The differences shown in the plot imply that a myriad of original posts used a small group of extreme-right or right biased sources while the use of left-leaning sources is rather erratic and random. The use of right-wing sources is generally consistent, indicating that the users are very versed with certain sources, so they might have developed a habit of citing these sources regularly. Another explanation could be that there is a huge overlap between the users of Parler and extreme right media sources, so they naturally disseminate whatever is on the extreme right sites. However, when they tried to cite left-leaning sources, they tend to pick the ones that fit into their arguments or points—and because not every left-leaning site will cover their points—they have to selectively search or even cherry-pick the sites that work for their narrative.
Figure 6 shows the frequency of individual websites referred to Parler, grouped by the bias. You might see some familiar names here, for example, the Gateway Pundit, Breitbart News Network, and the Epoch Times. It’s no surprise to see these sites taken the lion’s share of the frequencies but it also just confirmed the nature of Parler as an extreme far-right bubble.

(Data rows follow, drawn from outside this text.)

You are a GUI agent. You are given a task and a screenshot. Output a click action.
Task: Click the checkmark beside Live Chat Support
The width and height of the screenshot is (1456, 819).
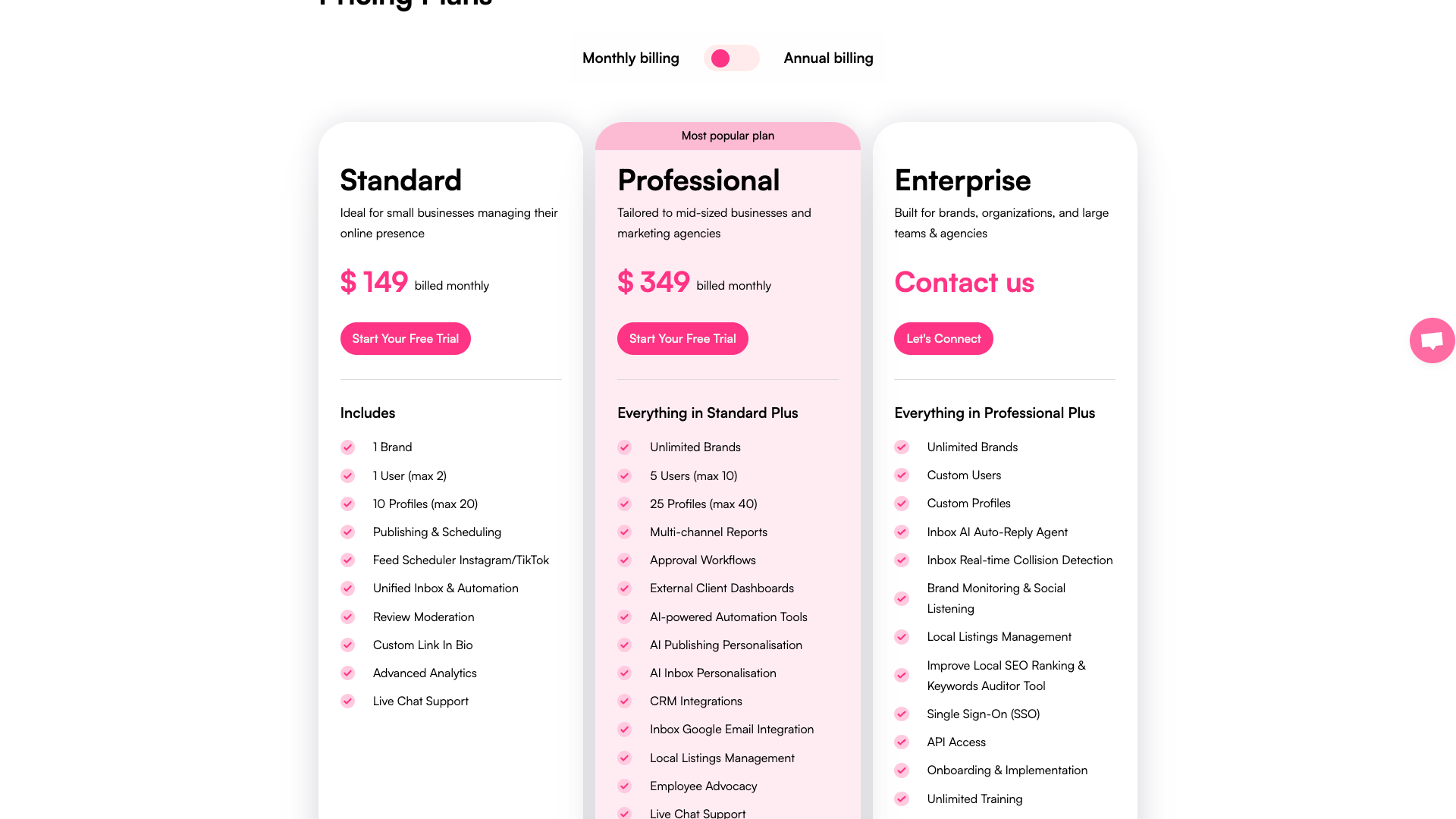tap(347, 701)
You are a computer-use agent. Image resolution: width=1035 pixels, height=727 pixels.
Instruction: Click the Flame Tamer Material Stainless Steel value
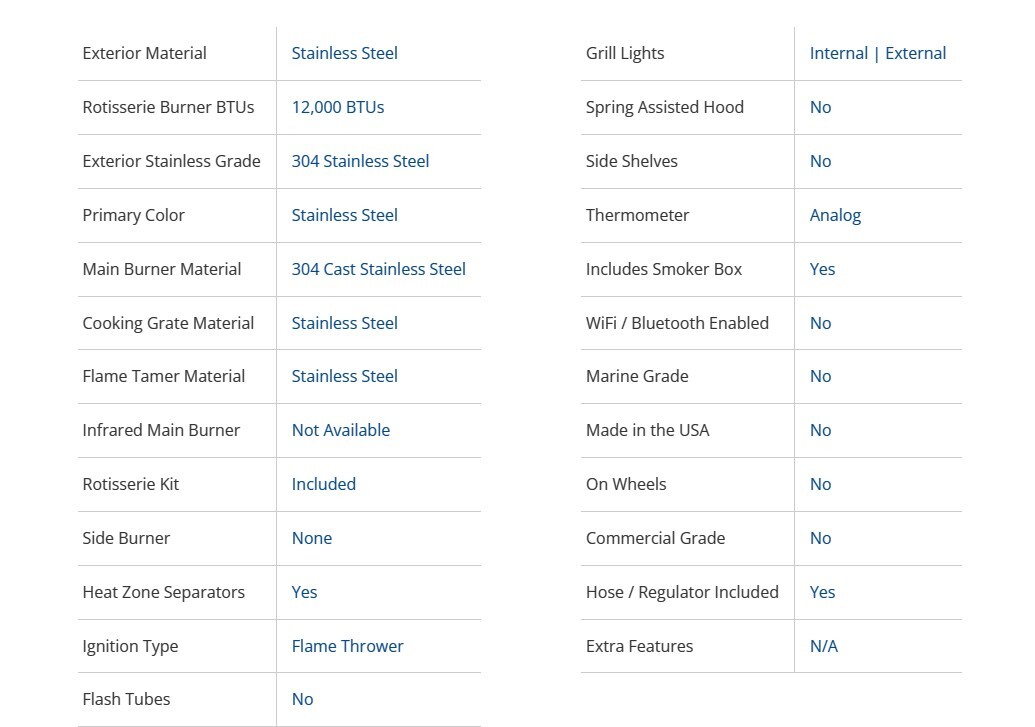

I did the same analysis for factuality as is shown in Figure 7. We observed the same pattern as that of the media bias. Parler posts primarily used questionable sources (82.49%). However, a diversity of high-reliability sources was cited. Again, a drastic post-cite ratio also indicates the prevalence and consistency of citing a shortlist of low-quality websites. The distribution of most frequent sites being reposted grouped by factuality is shown in Figure 8. There was also a huge overlap of low factuality source and right biased source.
The MBFC datasets additionally introduced several singular categories for websites, namely Conspiracy, Pseudo-Science, and Pro-Science. Figure 9 shows the distribution for websites that were flagged as conspiracy and pseudoscience and their severity. Although only a few posts were matched for these two categories, all matched websites are more likely to be severe conspiracy sites and strong pseudo-science sites. They are more of go hard or go home type of posts. The matched posts for prescience and satire sources are peripheral, only 68 and 104 posts cited these sources respectively.
The next question I outlined above is to see how posts with certain kinds of bias or factuality interacted with the users. I followed a straightforward approach: modeling the user interaction metrics (impressions, comments, votes, etc.) with the bias and factuality of the referenced source. Because the distribution for the dependent variables is usually very dispersed, I used the Negative Binomial Regression as the technique.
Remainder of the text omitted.